GIVEN EXERCISE
Retype the data exactly, beginning with the line that contains "Identify the click" and continuing through the line that contains "Kontakt (293, 204)", with both of those lines included.

►

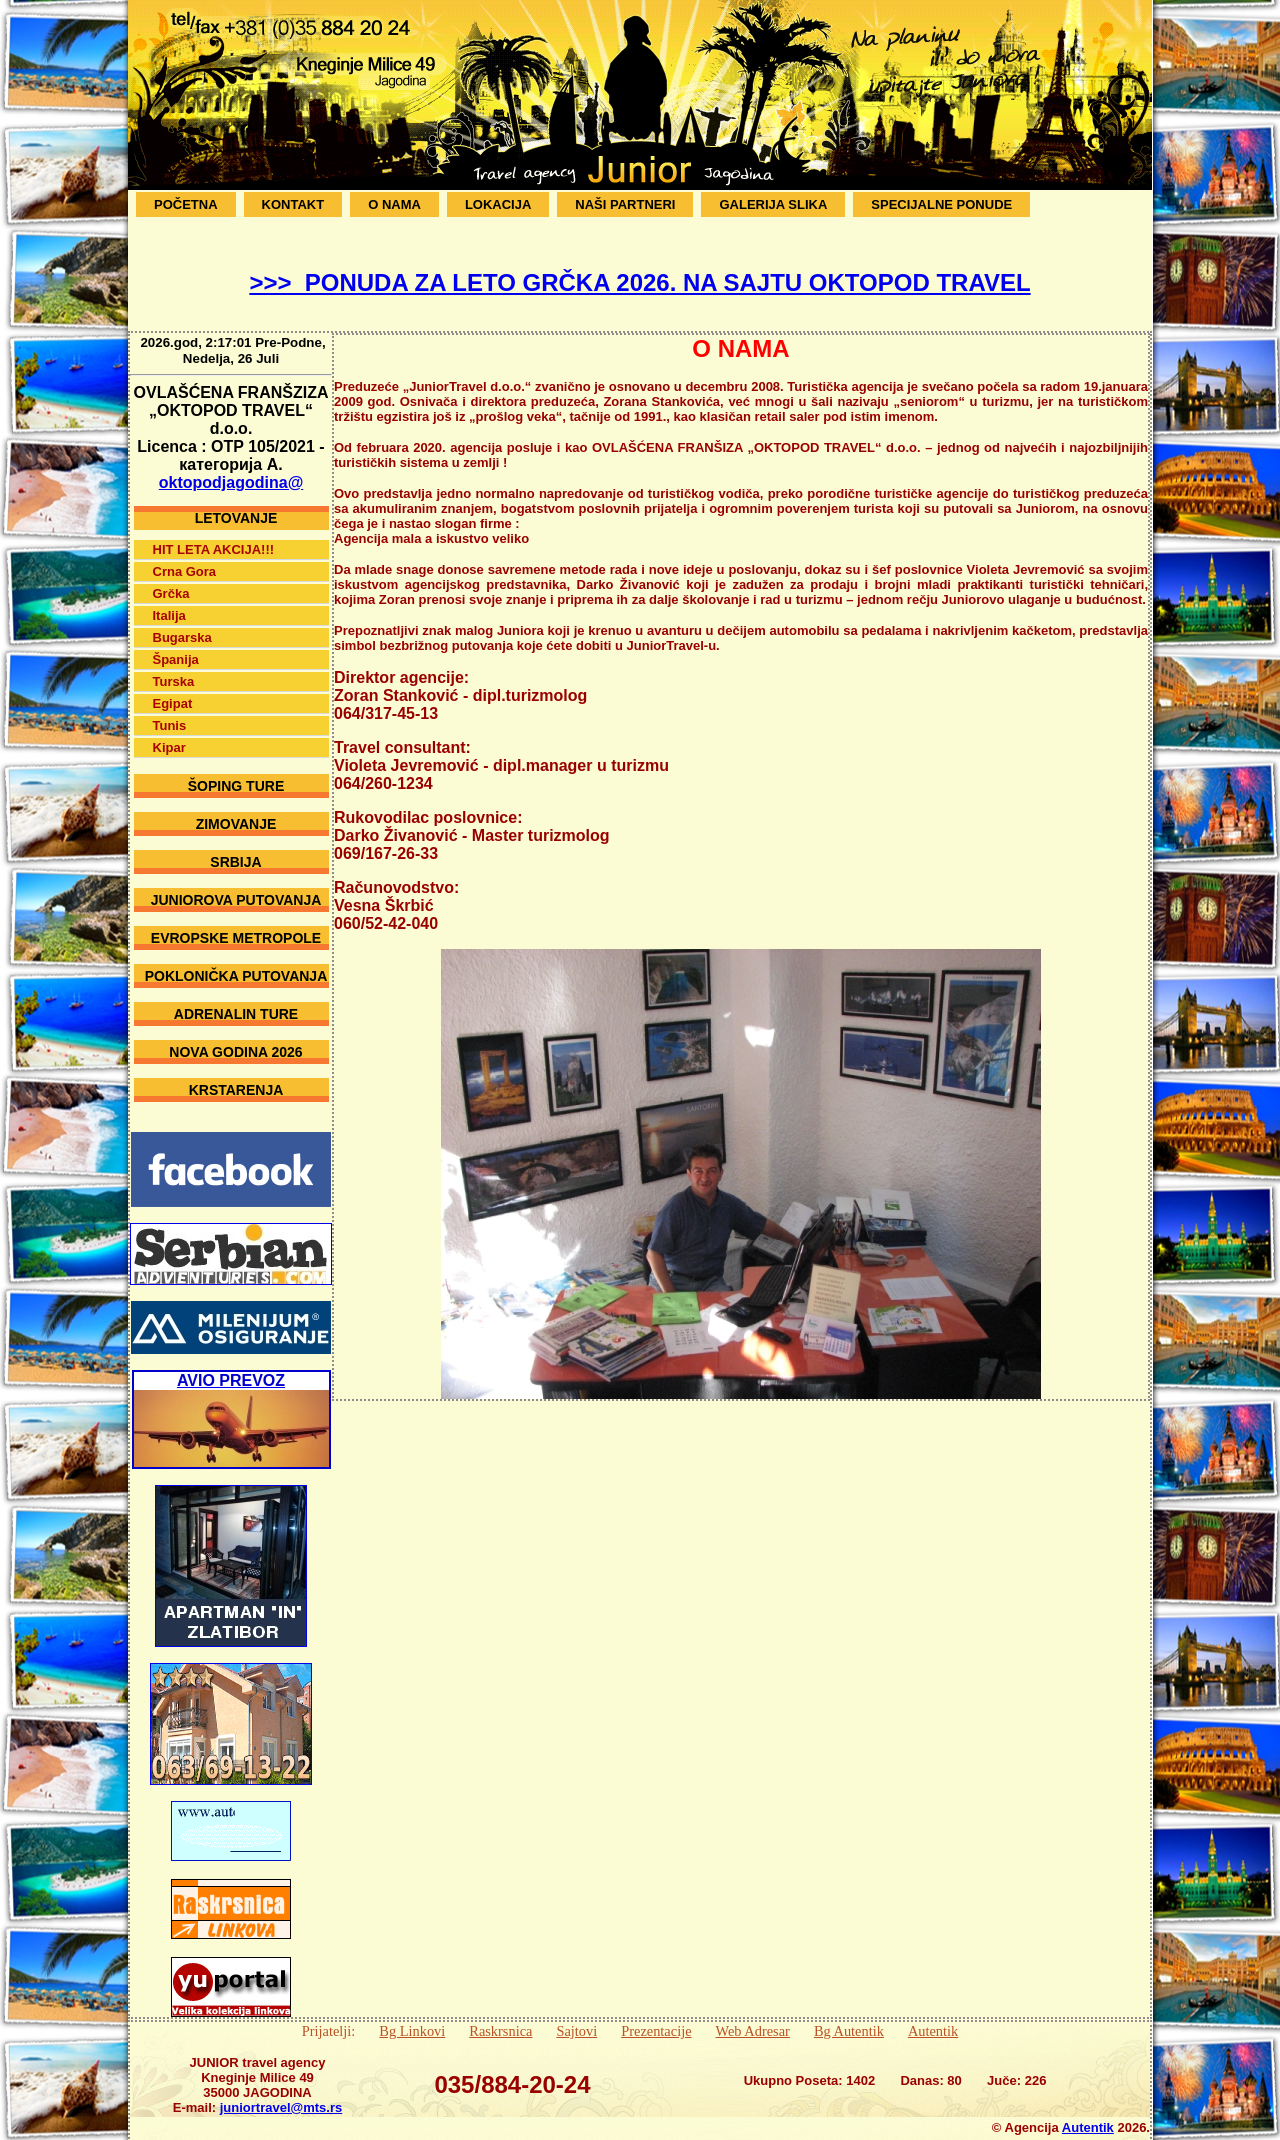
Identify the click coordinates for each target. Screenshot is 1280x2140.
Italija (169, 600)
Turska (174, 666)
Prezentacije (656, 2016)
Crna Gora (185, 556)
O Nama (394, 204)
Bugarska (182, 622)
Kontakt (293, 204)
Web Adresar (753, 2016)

◄
►

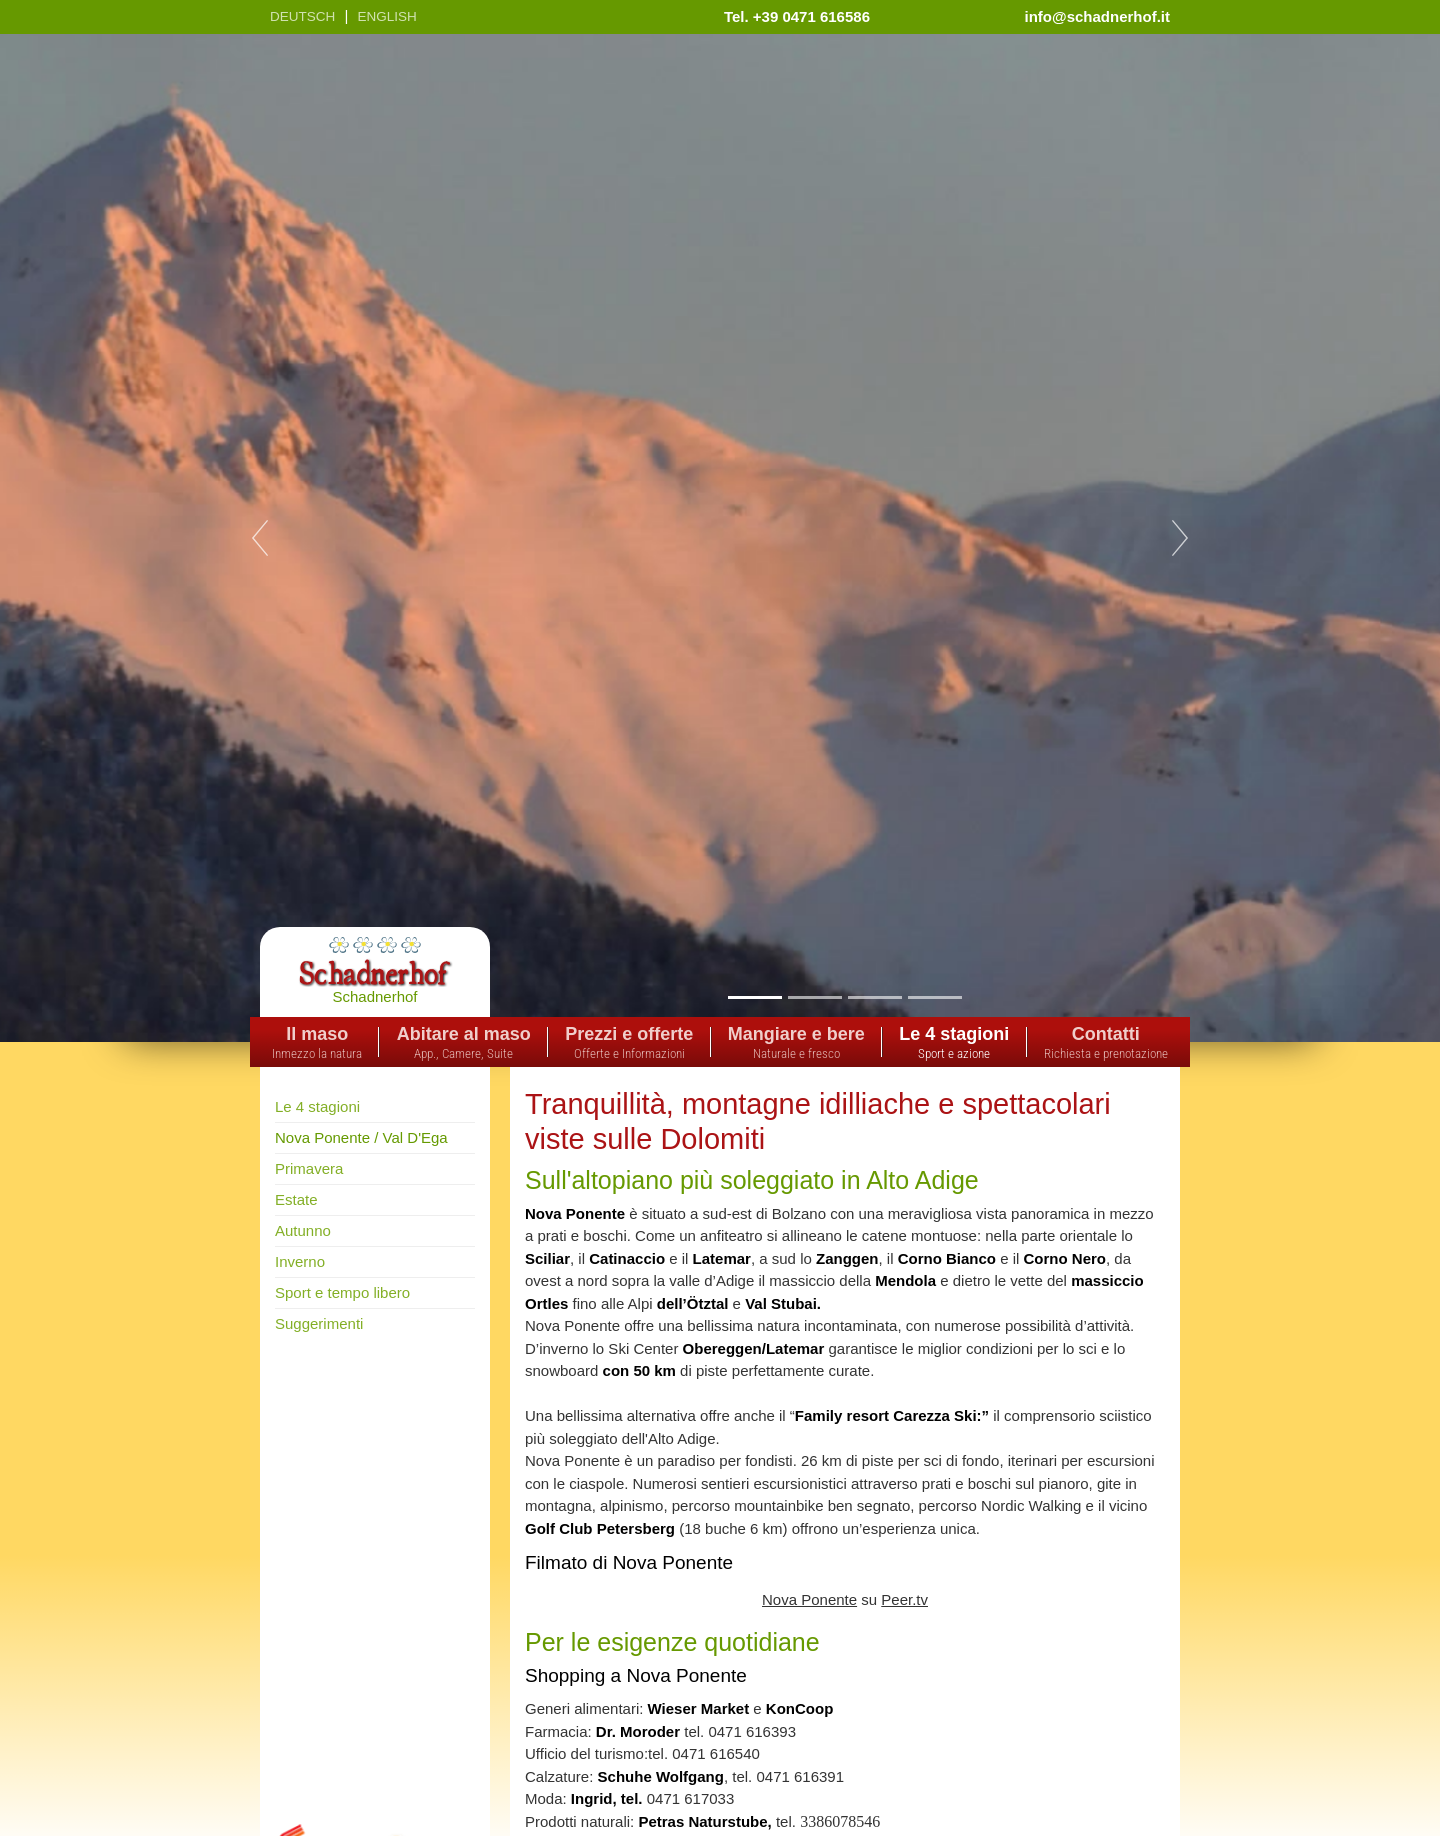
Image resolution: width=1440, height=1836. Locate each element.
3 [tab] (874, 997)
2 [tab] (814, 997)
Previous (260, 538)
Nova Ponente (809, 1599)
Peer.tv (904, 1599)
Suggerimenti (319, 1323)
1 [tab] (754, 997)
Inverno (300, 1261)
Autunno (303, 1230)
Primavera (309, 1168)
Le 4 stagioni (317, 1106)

◄

WRITTEN SOLUTION
Identify the click coordinates for each target. Screenshot is 1280x2140.
Italija (169, 600)
Turska (174, 666)
Prezentacije (656, 2016)
Crna Gora (185, 556)
O Nama (394, 204)
Bugarska (182, 622)
Kontakt (293, 204)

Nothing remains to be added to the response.